Devlet İstatistik Komitesi’ne göre, sinir sistemi hastalıklarıyla ilgili kayıtlı vaka sayısı 2020’de 62.126 iken 2021’de 87.951’e yükseldi; bu da yalnızca bir yıl içinde yüzde 40’lık çarpıcı bir artış anlamına geliyor.
Bu artış, ülkenin iki büyük kriziyle aynı zamana denk geliyor — COVID-19 karantinaları ve İkinci Karabağ Savaşı. Uzmanlara göre her iki olay da halkın ruhsal ve duygusal sağlığını derinden etkiledi.
“2020 yılında, savaş sırasında, panik atak, nevroz ve anksiyete bozukluklarında bir artış gördük. Hastalar korku, nefes darlığı ve uykusuzluk şikayetleriyle başvuruyordu,” dedi nörolog Royana Guluzade Bizim.Media’ya verdiği röportajda.
“Pandemi de büyük rol oynadı. İzolasyon, belirsizlik ve sosyal uzaklaşma birçok insanı depresif bir duruma soktu.

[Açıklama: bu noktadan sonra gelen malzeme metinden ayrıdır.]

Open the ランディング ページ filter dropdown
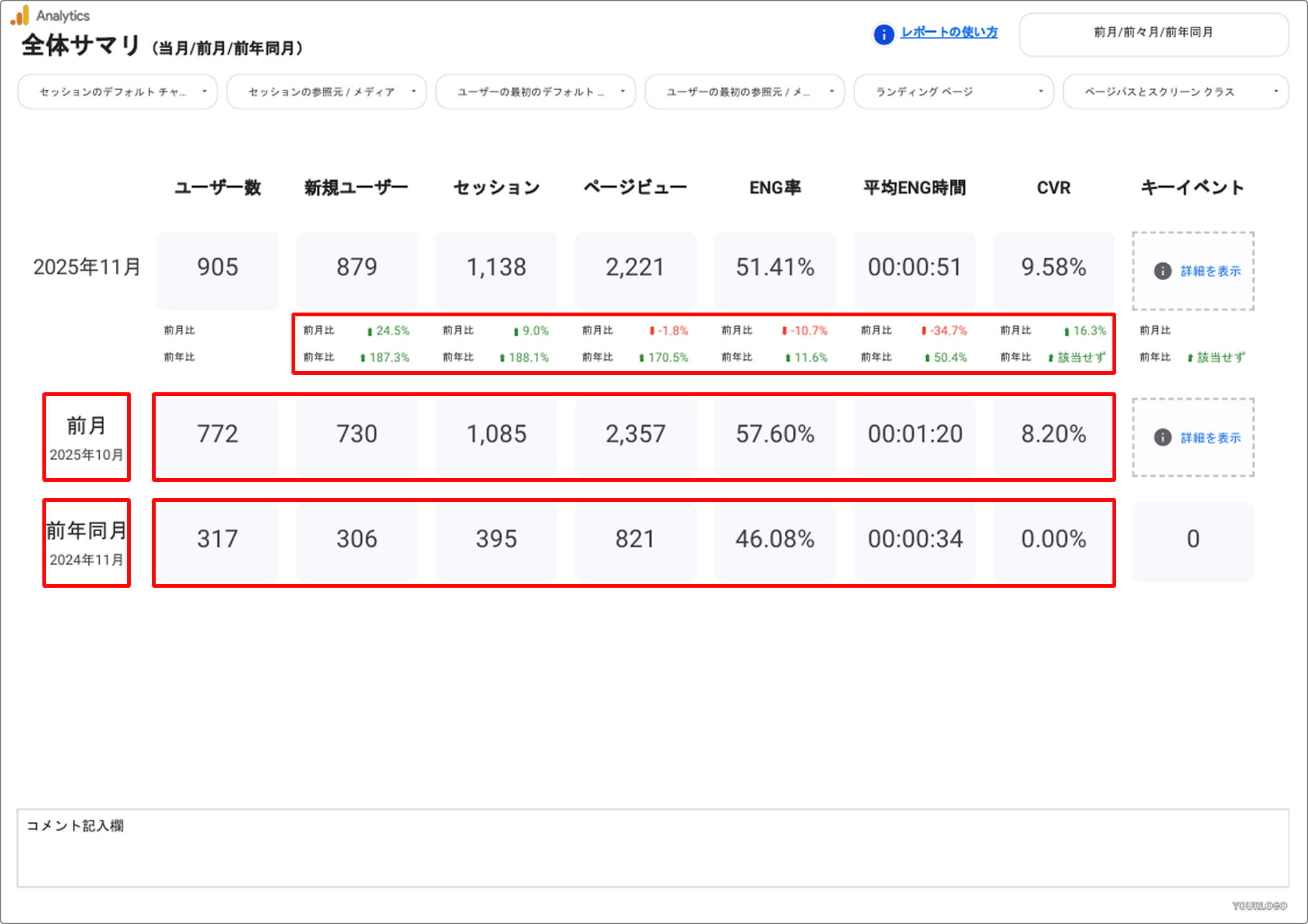 pyautogui.click(x=953, y=92)
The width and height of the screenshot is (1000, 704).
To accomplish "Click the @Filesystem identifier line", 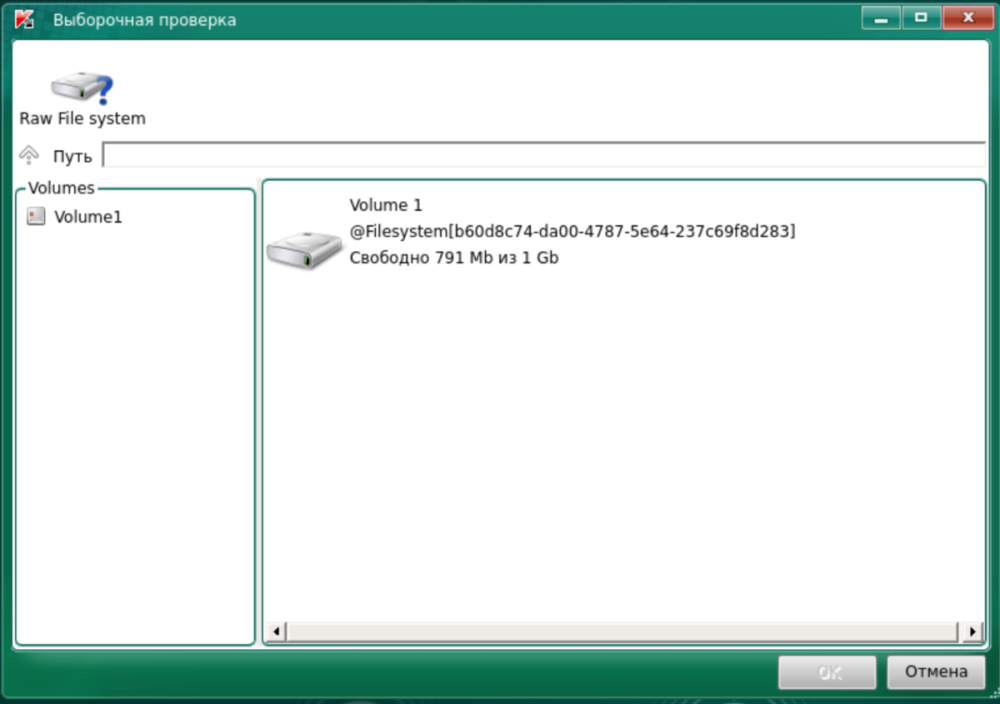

Hayata ilgilerini kaybettiler, sosyal temastan kaçındılar ve kısıtlamalar kaldırıldıktan sonra uyum sağlamakta zorlandılar,” diye ekledi.
Guluzade, şehir stresi ve çevresel faktörlerin sorunu daha da kötüleştirdiğini belirtti.
“Şehir yaşamı — trafik, kirlilik ve sürekli koşuşturma — sinir sistemi üzerinde büyük baskı yaratıyor. Giderek daha sık olarak sinirlilik, unutkanlık, baş dönmesi ve hatta bayılma gibi semptomlar görüyoruz,” dedi doktor.
Tıp uzmanları, pandemiden sonraki dönemin kalıcı psikolojik etkiler bıraktığı konusunda uyarıyor. Savaş travması ve modern şehir yaşamı ile birleştiğinde, Azerbaycan ulusun zihinsel ve nörolojik sağlığını koruma konusunda büyüyen bir zorlukla karşı karşıya.